The Photonics Spotlight
The Photonics Spotlight – associated with the Encyclopedia of Laser Physics and Technology – is a “blog” (web log) with the purpose of highlighting interesting news and useful information in the area of photonics, particularly laser technology and applications. The content can be related to particularly interesting scientific papers or to other forms of publications, reporting for example cute new techniques, special achievements, or useful hints.
Note that the Spotlight articles (as well as those of the Encyclopedia) are citable. Permanent links are given for each article.
This blog is operated by Dr. Rüdiger Paschotta of RP Photonics Consulting. Comments and suggestions are welcome. The news items are definitely not available for advertising, but advertisers can order banners on the right column of this page.
You can read this content in various ways:
- Just read it in your browser.
Make a bookmark to remember this page.
(Disadvantage: you may still forget to come back.)
- Use an RSS reader. We offer an RSS feed for that: spotlight.xml
- Get it via e-mail as a newsletter.
And here are the articles:
Mediation in Disputes on Laser Technology
Posted on 2014-01-17 as a part of the Photonics Spotlight.
Permanent link: http://www.rp-photonics.com/spotlight_2014_01_17.html
As in other areas of business, disputes can arise e.g. when some company purchases a laser from some supplier. Frequently, some technical issues are at the core of the dispute. For example, the following types of questions may occur, where the two parties develop conflicting views:
- Is the beam quality consistent with the specifications, which may be somewhat vague in that point?
- Does it have to be considered as acceptable that the laser stays within specifications only if its alignment is optimized quite often by the user?
- Is it unusual that certain parts needs to be replaced quite often? Is it a sign of poor workmanship?
As lasers cost a lot of money, the involved parties may not be perfectly relaxed when discussing such things. In some cases, they end up going to court. However, the resulting litigation is usually not at all satisfying for any party; it costs enormous money and time, does not at all reliably bring the expected results, distracts from the actual focus of the company, and destroys business relations.
It is a good idea in such a situation to seriously try mediation in order to greatly reduce the cost, risk and distraction. A caveat is only: how to find an expert who could act as an mediator? While it is normally quite easy to find out which law court has to be chosen, finding a suitable expert can be difficult. You would like that person to have an indisputable technical competence, and also a reputation and standing such that both parties can trust in his or her honest attempt to be impartial and just.
Mediation belongs to the services I offer. It is not that I am often asked about such things, but it is an area where I can be quite useful (provided, of course, that I don't have too close relations to one of the parties). Although I do not have a formal training in mediation or arbitration, I am familiar with the underlying principles and confident that I can properly handle such cases to the benefit of both parties. If you want a fully professional mediator, I am also happy to work together with that person, complementing the expertise in the technical area.

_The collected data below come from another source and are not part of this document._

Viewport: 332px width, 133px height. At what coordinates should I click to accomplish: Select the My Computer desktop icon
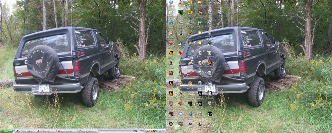(170, 2)
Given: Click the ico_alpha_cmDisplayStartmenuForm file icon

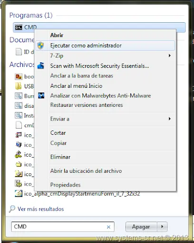Looking at the screenshot, I should point(19,194).
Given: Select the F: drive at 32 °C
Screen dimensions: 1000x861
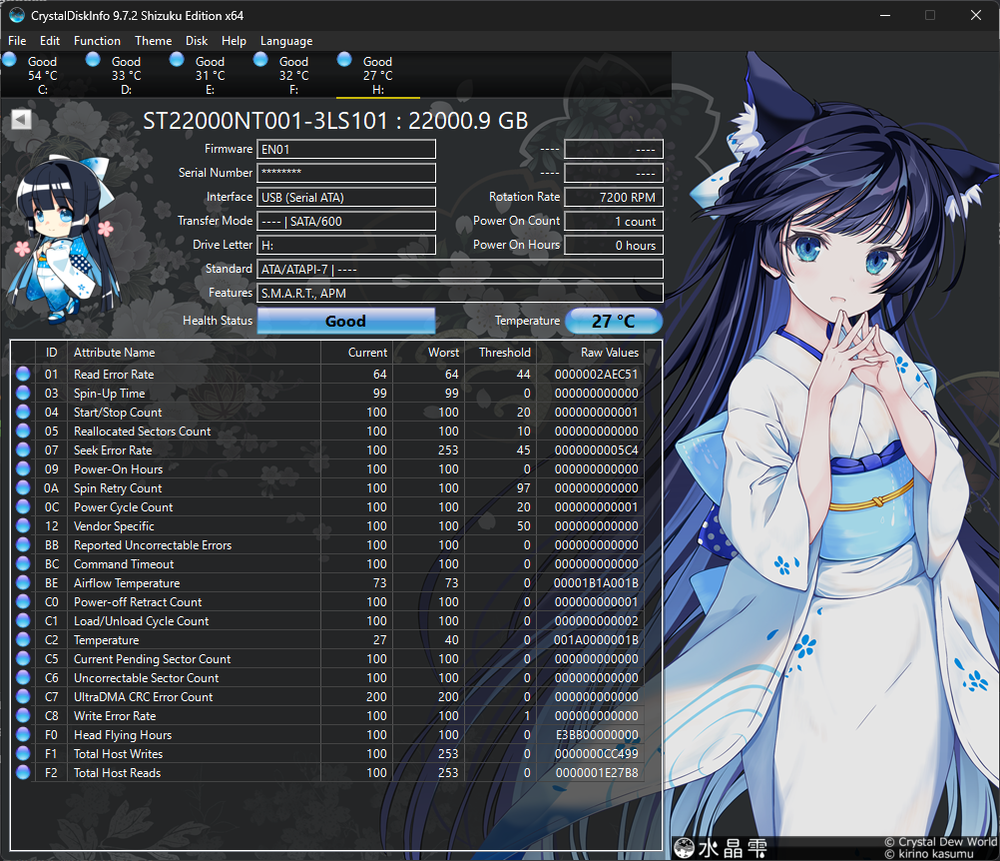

You may prefer in such a case to first ask an legal adviser. It cannot hurt to know more precisely what your legal position would be. However, note that lawyers earn substantially more money when going through a court case with you. So they may be tempted to make you more optimistic than you should actually be concerning the chances at court. That's different with a mediator, who's explicit task is to find a settlement in a cheaper way. Anyway, your lawyer will also hardly understand the technical issues, so you need a technical expert in any case.
A company's boss may actually believe that the internal technical know-how of the company is sufficient for such purposes. However, an internal expert can obviously not be impartial and thus not convincing for the other party. Even for internal advice, internal experts may get into difficult situations. For example, they may feel uneasy about certain mistakes they did themselves, and thus be somewhat biased witnesses. That may exactly lead to overoptimistic assessments of chances, which can lead into financial disasters. So I would warmly recommend to be careful with that.
Avoiding Trouble with Laser Specifications
Posted on 2013-12-13 as a part of the Photonics Spotlight.
Permanent link: http://www.rp-photonics.com/spotlight_2013_12_13.html
Ref.: encyclopedia article on laser specifications
Can you imagine how much trouble can arise from incomplete and unclear specifications of lasers? Apparently, most people cannot – otherwise, it would not be so common that such specifications are quite poor. And indeed a lot of bad things happen because people are too careless with specifications.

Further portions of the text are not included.